● Instructions to follow: Since only a count is wanted, work out how many lines in the material below contain the word "entry" and return that number.

● Data for the task:

+--

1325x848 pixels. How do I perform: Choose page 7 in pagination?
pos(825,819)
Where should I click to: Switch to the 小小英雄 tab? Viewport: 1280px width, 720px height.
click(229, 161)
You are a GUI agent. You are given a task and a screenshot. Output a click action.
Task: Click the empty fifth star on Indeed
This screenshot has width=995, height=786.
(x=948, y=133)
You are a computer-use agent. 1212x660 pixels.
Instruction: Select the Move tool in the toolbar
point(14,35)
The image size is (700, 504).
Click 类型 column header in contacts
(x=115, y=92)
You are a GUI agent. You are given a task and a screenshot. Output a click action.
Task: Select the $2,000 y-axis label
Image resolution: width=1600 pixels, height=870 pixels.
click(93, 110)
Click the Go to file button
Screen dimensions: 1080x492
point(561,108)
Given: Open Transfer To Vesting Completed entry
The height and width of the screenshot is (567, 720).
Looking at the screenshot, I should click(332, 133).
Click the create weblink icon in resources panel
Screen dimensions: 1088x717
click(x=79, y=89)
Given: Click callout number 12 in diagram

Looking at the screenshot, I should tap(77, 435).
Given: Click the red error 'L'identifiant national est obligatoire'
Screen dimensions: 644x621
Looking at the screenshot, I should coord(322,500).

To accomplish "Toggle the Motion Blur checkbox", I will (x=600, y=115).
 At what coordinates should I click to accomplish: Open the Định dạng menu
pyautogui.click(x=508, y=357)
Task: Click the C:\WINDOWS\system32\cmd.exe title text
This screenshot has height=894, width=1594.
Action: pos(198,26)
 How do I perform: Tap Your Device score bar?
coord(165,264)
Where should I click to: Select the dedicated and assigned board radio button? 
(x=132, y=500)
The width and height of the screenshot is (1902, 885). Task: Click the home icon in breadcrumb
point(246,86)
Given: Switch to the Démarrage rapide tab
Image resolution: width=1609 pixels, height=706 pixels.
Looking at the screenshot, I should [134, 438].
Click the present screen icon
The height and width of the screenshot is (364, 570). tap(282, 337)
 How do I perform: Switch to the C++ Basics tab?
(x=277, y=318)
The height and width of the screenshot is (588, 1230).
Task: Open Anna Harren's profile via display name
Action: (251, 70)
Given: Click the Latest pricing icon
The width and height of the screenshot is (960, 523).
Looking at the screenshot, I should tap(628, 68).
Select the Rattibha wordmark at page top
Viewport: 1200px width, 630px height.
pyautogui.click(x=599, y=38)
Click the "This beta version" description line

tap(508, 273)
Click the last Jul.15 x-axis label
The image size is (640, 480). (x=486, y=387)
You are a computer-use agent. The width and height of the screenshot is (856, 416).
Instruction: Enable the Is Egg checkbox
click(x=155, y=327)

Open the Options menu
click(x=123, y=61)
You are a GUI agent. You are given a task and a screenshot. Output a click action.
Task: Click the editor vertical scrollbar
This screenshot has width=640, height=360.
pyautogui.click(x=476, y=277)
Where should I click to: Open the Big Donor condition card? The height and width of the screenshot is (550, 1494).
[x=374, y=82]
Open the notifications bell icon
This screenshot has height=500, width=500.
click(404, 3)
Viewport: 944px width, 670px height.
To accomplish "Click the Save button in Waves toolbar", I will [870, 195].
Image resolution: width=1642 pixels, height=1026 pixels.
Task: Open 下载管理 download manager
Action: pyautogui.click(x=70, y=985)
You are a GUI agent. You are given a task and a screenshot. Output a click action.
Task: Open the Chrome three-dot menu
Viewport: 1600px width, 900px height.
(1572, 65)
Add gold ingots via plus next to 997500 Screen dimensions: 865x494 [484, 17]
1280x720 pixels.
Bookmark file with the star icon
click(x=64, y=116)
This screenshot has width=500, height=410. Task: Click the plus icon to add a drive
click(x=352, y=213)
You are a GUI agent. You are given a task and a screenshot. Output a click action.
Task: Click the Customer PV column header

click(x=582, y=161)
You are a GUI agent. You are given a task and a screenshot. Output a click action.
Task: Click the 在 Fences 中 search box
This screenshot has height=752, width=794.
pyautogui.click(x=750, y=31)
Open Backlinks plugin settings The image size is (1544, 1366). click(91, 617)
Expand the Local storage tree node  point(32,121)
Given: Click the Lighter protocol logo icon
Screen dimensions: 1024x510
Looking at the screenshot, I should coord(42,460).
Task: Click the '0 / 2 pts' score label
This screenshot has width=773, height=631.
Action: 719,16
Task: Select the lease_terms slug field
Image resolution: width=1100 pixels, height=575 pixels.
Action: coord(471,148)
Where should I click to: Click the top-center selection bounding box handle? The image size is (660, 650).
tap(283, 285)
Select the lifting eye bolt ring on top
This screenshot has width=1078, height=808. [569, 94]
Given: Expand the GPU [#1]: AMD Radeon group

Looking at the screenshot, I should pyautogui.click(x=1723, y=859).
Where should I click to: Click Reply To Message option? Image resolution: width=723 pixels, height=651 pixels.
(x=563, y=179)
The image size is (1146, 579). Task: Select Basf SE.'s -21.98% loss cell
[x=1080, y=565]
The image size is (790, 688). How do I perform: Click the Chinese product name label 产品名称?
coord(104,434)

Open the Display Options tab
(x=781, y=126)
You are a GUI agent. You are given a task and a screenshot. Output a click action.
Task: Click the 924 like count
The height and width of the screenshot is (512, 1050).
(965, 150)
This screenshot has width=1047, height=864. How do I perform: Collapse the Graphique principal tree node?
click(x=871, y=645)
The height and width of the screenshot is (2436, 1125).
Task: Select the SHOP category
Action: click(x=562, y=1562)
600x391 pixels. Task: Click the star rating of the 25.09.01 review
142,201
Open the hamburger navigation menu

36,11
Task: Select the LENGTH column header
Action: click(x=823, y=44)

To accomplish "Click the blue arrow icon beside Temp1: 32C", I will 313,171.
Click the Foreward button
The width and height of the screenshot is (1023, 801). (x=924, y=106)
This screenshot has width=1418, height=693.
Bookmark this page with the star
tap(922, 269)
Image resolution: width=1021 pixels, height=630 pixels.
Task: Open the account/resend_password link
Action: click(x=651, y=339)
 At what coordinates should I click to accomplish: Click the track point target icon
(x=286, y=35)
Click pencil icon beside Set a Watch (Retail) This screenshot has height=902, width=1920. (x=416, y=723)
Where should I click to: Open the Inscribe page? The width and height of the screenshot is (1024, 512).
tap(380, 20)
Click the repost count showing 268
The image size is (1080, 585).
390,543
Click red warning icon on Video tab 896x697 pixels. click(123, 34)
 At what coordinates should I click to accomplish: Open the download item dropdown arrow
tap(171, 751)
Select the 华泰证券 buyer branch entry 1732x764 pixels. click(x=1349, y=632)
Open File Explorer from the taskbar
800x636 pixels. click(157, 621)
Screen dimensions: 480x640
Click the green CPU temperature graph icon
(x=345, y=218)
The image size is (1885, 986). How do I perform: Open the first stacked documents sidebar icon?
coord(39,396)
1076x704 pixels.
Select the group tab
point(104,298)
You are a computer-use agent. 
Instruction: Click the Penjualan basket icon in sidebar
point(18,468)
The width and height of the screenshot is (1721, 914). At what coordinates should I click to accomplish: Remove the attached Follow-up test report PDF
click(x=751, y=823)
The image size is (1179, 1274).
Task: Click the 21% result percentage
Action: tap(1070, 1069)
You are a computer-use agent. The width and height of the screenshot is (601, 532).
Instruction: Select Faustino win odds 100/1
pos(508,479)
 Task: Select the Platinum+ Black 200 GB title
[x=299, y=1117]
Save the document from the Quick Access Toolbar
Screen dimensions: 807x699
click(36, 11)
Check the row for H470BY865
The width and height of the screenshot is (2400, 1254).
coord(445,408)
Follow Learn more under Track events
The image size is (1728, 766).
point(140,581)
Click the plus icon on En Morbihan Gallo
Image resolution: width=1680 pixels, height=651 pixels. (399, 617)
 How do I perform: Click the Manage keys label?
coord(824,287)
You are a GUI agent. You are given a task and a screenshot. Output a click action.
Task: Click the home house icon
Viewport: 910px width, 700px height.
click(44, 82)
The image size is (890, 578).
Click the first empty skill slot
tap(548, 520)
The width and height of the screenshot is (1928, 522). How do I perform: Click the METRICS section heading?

+--

● Solution: 2